_Record set_

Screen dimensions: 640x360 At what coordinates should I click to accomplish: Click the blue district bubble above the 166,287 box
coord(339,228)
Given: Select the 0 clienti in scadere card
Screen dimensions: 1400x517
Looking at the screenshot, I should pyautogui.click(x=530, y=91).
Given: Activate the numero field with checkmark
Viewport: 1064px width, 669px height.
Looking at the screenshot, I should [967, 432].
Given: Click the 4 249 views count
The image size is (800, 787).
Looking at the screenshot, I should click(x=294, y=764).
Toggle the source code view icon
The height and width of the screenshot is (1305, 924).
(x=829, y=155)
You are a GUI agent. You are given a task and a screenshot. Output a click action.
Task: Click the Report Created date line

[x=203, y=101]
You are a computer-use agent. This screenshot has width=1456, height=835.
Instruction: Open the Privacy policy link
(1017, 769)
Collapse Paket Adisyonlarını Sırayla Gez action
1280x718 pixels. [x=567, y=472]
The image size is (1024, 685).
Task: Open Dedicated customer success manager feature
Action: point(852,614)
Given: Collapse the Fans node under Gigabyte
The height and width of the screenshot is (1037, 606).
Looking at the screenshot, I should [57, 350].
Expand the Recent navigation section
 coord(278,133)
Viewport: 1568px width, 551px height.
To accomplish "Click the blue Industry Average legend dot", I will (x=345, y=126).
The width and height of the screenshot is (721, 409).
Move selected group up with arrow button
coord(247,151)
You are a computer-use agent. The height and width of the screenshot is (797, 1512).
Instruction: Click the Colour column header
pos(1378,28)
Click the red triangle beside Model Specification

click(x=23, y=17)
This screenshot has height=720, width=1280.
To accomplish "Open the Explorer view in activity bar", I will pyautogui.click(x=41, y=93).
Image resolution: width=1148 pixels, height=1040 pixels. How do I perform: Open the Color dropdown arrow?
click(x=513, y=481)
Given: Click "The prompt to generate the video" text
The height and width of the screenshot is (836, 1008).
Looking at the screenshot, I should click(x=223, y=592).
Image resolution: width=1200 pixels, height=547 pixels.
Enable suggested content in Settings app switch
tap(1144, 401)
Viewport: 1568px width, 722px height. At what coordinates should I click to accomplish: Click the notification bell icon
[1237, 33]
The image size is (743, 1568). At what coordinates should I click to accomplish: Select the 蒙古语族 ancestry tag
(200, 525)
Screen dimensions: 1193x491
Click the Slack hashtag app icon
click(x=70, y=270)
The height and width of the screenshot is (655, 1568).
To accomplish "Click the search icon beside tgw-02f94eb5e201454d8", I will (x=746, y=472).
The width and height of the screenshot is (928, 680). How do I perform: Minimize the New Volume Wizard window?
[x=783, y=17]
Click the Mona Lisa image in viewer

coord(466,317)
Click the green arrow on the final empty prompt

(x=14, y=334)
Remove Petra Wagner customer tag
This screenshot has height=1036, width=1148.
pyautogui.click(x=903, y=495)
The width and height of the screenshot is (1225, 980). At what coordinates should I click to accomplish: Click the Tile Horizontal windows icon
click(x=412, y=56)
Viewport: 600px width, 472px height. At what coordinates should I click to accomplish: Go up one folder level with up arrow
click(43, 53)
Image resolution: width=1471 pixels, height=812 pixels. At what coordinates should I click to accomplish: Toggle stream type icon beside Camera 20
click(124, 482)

_The problem_
Output the whole listing exactly as given.

_Written response_
Screen dimensions: 640x360 At what coordinates should I click to accomplish: Click the blue district bubble above the 166,287 box
coord(339,228)
Given: Select the 0 clienti in scadere card
Screen dimensions: 1400x517
Looking at the screenshot, I should pyautogui.click(x=530, y=91).
Given: Activate the numero field with checkmark
Viewport: 1064px width, 669px height.
Looking at the screenshot, I should [967, 432].
Given: Click the 4 249 views count
The image size is (800, 787).
Looking at the screenshot, I should click(x=294, y=764).
Toggle the source code view icon
The height and width of the screenshot is (1305, 924).
(x=829, y=155)
You are a GUI agent. You are given a task and a screenshot. Output a click action.
Task: Click the Report Created date line

[x=203, y=101]
You are a computer-use agent. This screenshot has width=1456, height=835.
Instruction: Open the Privacy policy link
(1017, 769)
Collapse Paket Adisyonlarını Sırayla Gez action
1280x718 pixels. [x=567, y=472]
The image size is (1024, 685).
Task: Open Dedicated customer success manager feature
Action: point(852,614)
Given: Collapse the Fans node under Gigabyte
The height and width of the screenshot is (1037, 606).
Looking at the screenshot, I should [57, 350].
Expand the Recent navigation section
 coord(278,133)
Viewport: 1568px width, 551px height.
To accomplish "Click the blue Industry Average legend dot", I will (x=345, y=126).
The width and height of the screenshot is (721, 409).
Move selected group up with arrow button
coord(247,151)
You are a computer-use agent. The height and width of the screenshot is (797, 1512).
Instruction: Click the Colour column header
pos(1378,28)
Click the red triangle beside Model Specification

click(x=23, y=17)
This screenshot has height=720, width=1280.
To accomplish "Open the Explorer view in activity bar", I will pyautogui.click(x=41, y=93).
Image resolution: width=1148 pixels, height=1040 pixels. How do I perform: Open the Color dropdown arrow?
click(x=513, y=481)
Given: Click "The prompt to generate the video" text
The height and width of the screenshot is (836, 1008).
Looking at the screenshot, I should click(x=223, y=592).
Image resolution: width=1200 pixels, height=547 pixels.
Enable suggested content in Settings app switch
tap(1144, 401)
Viewport: 1568px width, 722px height. At what coordinates should I click to accomplish: Click the notification bell icon
[1237, 33]
The image size is (743, 1568). At what coordinates should I click to accomplish: Select the 蒙古语族 ancestry tag
(200, 525)
Screen dimensions: 1193x491
Click the Slack hashtag app icon
click(x=70, y=270)
The height and width of the screenshot is (655, 1568).
To accomplish "Click the search icon beside tgw-02f94eb5e201454d8", I will (x=746, y=472).
The width and height of the screenshot is (928, 680). How do I perform: Minimize the New Volume Wizard window?
[x=783, y=17]
Click the Mona Lisa image in viewer

coord(466,317)
Click the green arrow on the final empty prompt

(x=14, y=334)
Remove Petra Wagner customer tag
This screenshot has height=1036, width=1148.
pyautogui.click(x=903, y=495)
The width and height of the screenshot is (1225, 980). At what coordinates should I click to accomplish: Click the Tile Horizontal windows icon
click(x=412, y=56)
Viewport: 600px width, 472px height. At what coordinates should I click to accomplish: Go up one folder level with up arrow
click(43, 53)
Image resolution: width=1471 pixels, height=812 pixels. At what coordinates should I click to accomplish: Toggle stream type icon beside Camera 20
click(124, 482)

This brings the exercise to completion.